Ok you want to use momentum (impulse) which does not tell much about stored kinetic energy in precession.
Also you have used a different circumferential speed of 2,45 ft/s = 0,74676 m/s. This means that the precessing gyro needs 5,13 seconds for 1 revolution.
Thus I have to adjust my calculations accordingly:
n = 0,74676 / 2 / Pi / 0,61 = 0,19483695 1/s
W = 2 * Pi * 0,19483695 = 1,22419672 1/s
J = 1,36 * 0,61 * 0,61 = 0,506056 kg*m^2
Angular momentum L = 0,506056 * 1,22419672 = 0,61951209 kg*m^2 /s

Linear momentum: p = m * v = 1,36 * 0,74676 = 1,0155936 kg*m/s

To calculate linear momentum based on angular momentum, angular momentum has to be divided by the radius of the rotating mass:

p = L / r = 0,61951209 / 0,61 = 1,0155987 kg*m^2/s

The very small deviation is caused by rounding errors.

You can see that angular momentum in connection of the radius is equal to linear momentum. However, in a closed system the sum of all momentum is zero. Before the gyro drops to ground, the earth provides counter angular momentum to the angular momentum in precession. And YES, this counter angular momentum is transferred with the string.
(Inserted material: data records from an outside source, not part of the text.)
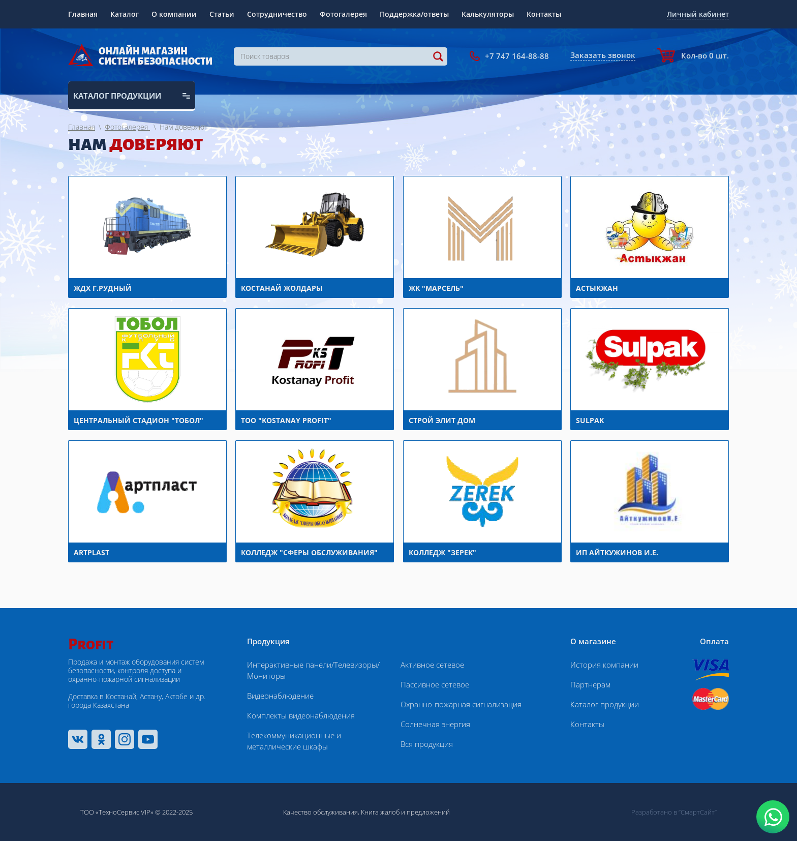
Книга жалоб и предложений (405, 812)
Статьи (221, 14)
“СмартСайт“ (698, 812)
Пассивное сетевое (435, 684)
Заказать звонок (602, 55)
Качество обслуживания (320, 812)
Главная (83, 14)
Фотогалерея (343, 14)
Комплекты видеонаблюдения (301, 715)
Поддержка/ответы (414, 14)
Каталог (124, 14)
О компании (174, 14)
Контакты (544, 14)
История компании (604, 664)
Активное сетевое (432, 664)
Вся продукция (427, 744)
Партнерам (590, 684)
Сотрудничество (277, 14)
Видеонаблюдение (280, 695)
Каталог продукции (604, 704)
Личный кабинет (698, 14)
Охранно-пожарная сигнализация (461, 704)
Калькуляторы (488, 14)
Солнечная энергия (435, 724)
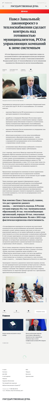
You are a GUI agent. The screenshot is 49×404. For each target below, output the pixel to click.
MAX (27, 369)
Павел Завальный (25, 200)
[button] (24, 11)
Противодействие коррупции (9, 383)
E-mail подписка (6, 376)
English (38, 2)
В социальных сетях (8, 2)
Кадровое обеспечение (8, 380)
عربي (46, 2)
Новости (4, 69)
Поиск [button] (46, 6)
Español (41, 2)
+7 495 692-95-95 (13, 388)
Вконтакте (28, 374)
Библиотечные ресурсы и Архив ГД (11, 385)
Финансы (4, 378)
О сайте (4, 369)
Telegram (28, 371)
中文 (44, 2)
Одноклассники (29, 376)
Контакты (4, 371)
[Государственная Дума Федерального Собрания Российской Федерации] (24, 6)
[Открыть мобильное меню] (3, 6)
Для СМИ (4, 374)
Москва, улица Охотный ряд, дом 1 (14, 390)
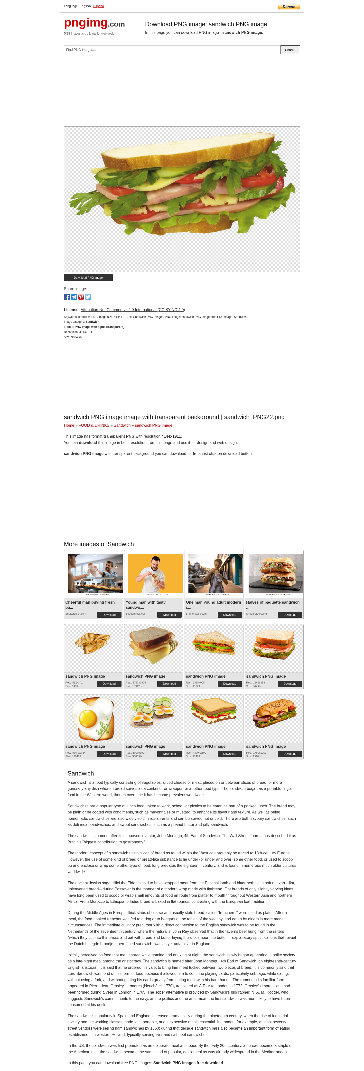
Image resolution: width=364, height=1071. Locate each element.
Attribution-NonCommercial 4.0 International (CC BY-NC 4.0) (133, 310)
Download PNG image (88, 277)
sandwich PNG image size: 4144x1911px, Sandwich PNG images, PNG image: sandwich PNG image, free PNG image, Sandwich (162, 317)
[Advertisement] (182, 92)
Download (109, 615)
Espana (98, 6)
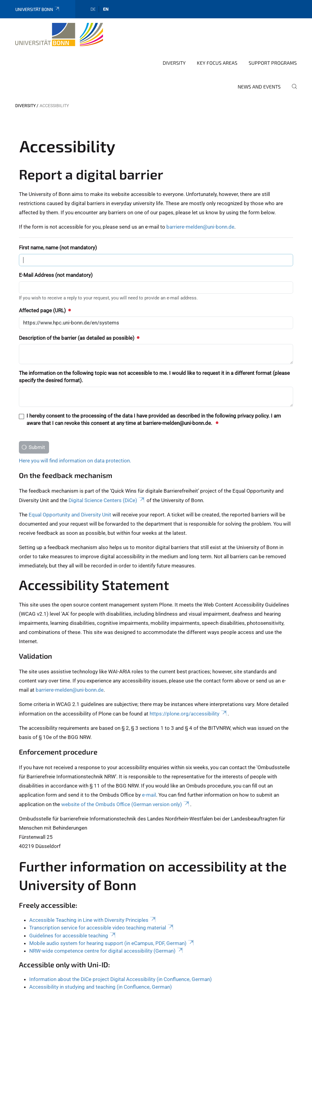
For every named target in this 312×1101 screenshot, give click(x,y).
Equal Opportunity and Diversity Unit (70, 482)
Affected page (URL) (44, 278)
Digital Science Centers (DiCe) (107, 468)
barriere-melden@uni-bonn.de (200, 194)
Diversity (174, 30)
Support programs (273, 30)
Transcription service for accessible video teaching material (101, 895)
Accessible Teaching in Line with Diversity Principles (93, 887)
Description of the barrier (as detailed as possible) (79, 305)
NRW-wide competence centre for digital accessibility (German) (106, 918)
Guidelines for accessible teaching (72, 903)
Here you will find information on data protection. (75, 428)
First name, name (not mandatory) (58, 215)
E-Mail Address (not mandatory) (56, 242)
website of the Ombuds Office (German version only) (125, 772)
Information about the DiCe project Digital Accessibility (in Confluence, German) (120, 946)
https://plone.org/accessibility (189, 681)
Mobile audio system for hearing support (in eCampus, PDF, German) (112, 910)
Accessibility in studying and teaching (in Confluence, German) (100, 954)
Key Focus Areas (217, 30)
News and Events (259, 54)
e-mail (149, 762)
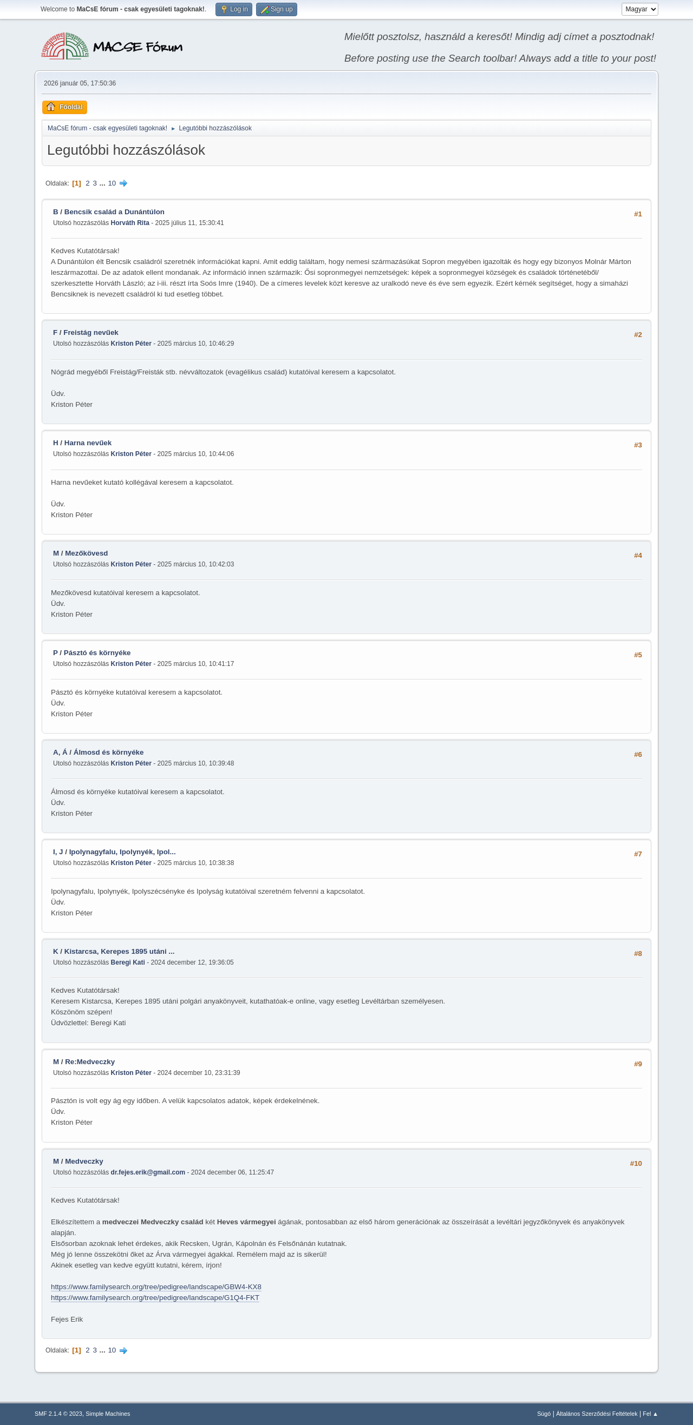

In the moment when the string is released, Earth provides linear momentum in counter direction to the linear momentum of the falling gyro mass.
The sum of momentum is in both states zero.

That the string moves with the gyro in the same direction does not wonder, because it is released from earth and thus the earth cannot act at the string anymore. But the earth has still absorbed the counter momentum before the strin was released.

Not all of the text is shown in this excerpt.